### Brief
Reading the records below, how many lines contain "will"? Respond with a number and nothing else.

Saved data entries:
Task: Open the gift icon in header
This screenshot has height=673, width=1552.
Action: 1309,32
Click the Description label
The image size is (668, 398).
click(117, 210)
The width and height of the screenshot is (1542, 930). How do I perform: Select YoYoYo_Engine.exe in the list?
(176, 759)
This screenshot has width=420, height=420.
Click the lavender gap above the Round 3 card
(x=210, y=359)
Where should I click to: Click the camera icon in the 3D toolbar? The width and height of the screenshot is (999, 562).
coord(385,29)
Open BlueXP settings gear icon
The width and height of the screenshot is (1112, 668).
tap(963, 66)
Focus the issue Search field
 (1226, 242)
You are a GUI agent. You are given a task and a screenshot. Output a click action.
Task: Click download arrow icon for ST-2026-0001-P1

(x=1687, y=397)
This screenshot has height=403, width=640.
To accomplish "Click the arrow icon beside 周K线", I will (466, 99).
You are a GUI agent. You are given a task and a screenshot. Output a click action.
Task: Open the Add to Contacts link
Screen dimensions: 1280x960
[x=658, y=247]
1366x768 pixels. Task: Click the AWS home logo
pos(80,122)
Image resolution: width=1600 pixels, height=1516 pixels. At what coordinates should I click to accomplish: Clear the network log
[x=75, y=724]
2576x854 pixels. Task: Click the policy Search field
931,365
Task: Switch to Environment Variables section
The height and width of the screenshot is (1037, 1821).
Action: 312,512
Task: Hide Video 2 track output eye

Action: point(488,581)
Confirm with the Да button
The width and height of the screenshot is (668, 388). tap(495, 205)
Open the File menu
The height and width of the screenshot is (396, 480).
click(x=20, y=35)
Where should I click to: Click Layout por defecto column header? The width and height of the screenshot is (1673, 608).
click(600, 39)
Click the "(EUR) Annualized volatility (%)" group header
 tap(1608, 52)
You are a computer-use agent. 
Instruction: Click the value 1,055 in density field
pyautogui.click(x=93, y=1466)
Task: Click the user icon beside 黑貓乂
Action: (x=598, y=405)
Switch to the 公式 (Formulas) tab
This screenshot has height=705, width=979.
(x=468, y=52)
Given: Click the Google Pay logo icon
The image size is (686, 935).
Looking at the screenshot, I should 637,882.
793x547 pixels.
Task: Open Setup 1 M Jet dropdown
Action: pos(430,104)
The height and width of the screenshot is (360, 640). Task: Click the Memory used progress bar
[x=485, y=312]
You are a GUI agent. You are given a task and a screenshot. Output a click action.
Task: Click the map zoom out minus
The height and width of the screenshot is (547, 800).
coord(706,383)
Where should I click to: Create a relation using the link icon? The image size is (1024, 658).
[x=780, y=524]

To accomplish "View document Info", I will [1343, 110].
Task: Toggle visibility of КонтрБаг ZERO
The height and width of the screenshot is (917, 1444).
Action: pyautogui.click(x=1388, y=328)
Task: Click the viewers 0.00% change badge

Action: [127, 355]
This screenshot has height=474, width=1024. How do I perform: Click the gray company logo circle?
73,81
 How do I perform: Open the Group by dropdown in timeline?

### Problem solution
2